● **Aim of the exercise**:
Please count the lines in the entries below that contain the string "square", and reply with only that number.

● **Records provided**:
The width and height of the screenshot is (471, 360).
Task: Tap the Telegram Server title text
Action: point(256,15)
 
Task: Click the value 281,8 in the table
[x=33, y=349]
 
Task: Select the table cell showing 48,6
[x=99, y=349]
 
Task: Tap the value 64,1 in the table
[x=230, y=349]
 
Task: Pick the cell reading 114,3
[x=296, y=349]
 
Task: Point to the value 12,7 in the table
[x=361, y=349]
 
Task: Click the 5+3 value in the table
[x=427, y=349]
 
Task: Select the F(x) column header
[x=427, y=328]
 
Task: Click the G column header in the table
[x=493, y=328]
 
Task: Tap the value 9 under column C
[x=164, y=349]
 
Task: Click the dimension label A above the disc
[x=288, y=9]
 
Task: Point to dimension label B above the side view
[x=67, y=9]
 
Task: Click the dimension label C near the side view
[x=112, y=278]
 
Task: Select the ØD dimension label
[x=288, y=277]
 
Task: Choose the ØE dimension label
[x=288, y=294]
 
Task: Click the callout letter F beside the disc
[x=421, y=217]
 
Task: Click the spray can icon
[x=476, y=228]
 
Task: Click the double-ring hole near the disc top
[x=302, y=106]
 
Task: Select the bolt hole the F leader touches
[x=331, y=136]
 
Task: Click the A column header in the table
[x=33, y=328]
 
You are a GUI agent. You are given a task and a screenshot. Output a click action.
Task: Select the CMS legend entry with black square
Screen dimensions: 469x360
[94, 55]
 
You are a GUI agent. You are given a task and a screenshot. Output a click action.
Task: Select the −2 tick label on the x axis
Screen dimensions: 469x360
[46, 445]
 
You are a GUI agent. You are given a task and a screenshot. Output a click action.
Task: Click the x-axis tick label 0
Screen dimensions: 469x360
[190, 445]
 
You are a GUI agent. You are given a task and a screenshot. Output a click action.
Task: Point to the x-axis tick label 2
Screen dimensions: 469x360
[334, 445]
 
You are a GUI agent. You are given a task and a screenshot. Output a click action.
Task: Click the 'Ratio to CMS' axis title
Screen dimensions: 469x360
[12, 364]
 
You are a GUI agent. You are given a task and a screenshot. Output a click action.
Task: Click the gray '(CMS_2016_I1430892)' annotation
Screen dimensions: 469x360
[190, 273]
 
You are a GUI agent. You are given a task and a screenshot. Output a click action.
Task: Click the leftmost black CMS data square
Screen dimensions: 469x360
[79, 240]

● **Solution to this problem**:
2